» WHAT THE TASK ASKS
Transcribe the following material line for line, with no changes.

[Text and item location entries]
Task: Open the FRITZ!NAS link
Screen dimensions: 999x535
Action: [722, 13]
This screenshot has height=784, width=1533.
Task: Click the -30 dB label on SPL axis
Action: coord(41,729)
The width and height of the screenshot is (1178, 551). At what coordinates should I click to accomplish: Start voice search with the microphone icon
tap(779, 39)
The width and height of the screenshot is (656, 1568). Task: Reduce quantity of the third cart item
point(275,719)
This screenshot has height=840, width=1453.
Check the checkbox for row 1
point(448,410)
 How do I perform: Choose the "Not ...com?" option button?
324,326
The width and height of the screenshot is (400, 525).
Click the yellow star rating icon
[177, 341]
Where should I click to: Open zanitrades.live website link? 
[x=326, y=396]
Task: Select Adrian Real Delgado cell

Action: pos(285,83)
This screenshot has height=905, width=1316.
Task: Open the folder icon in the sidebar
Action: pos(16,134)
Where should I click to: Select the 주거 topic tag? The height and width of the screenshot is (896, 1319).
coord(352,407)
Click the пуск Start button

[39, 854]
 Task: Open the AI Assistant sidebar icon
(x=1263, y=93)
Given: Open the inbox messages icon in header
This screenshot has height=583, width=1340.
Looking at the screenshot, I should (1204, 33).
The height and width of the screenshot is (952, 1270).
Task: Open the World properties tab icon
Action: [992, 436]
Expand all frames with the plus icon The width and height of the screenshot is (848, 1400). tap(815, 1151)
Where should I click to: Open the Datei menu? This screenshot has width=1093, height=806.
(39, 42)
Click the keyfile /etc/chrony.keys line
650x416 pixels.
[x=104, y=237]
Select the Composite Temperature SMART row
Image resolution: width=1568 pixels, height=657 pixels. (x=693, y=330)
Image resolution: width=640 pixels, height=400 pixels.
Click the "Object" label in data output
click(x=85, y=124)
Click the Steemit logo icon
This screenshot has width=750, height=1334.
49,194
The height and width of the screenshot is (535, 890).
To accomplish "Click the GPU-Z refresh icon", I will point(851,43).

» REPLY TO THE TASK
Task: Open the FRITZ!NAS link
Screen dimensions: 999x535
Action: [722, 13]
This screenshot has height=784, width=1533.
Task: Click the -30 dB label on SPL axis
Action: coord(41,729)
The width and height of the screenshot is (1178, 551). At what coordinates should I click to accomplish: Start voice search with the microphone icon
tap(779, 39)
The width and height of the screenshot is (656, 1568). Task: Reduce quantity of the third cart item
point(275,719)
This screenshot has height=840, width=1453.
Check the checkbox for row 1
point(448,410)
 How do I perform: Choose the "Not ...com?" option button?
324,326
The width and height of the screenshot is (400, 525).
Click the yellow star rating icon
[177, 341]
Where should I click to: Open zanitrades.live website link? 
[x=326, y=396]
Task: Select Adrian Real Delgado cell

Action: pos(285,83)
This screenshot has height=905, width=1316.
Task: Open the folder icon in the sidebar
Action: pos(16,134)
Where should I click to: Select the 주거 topic tag? The height and width of the screenshot is (896, 1319).
coord(352,407)
Click the пуск Start button

[39, 854]
 Task: Open the AI Assistant sidebar icon
(x=1263, y=93)
Given: Open the inbox messages icon in header
This screenshot has height=583, width=1340.
Looking at the screenshot, I should (1204, 33).
The height and width of the screenshot is (952, 1270).
Task: Open the World properties tab icon
Action: [992, 436]
Expand all frames with the plus icon The width and height of the screenshot is (848, 1400). tap(815, 1151)
Where should I click to: Open the Datei menu? This screenshot has width=1093, height=806.
(39, 42)
Click the keyfile /etc/chrony.keys line
650x416 pixels.
[x=104, y=237]
Select the Composite Temperature SMART row
Image resolution: width=1568 pixels, height=657 pixels. (x=693, y=330)
Image resolution: width=640 pixels, height=400 pixels.
Click the "Object" label in data output
click(x=85, y=124)
Click the Steemit logo icon
This screenshot has width=750, height=1334.
49,194
The height and width of the screenshot is (535, 890).
To accomplish "Click the GPU-Z refresh icon", I will point(851,43).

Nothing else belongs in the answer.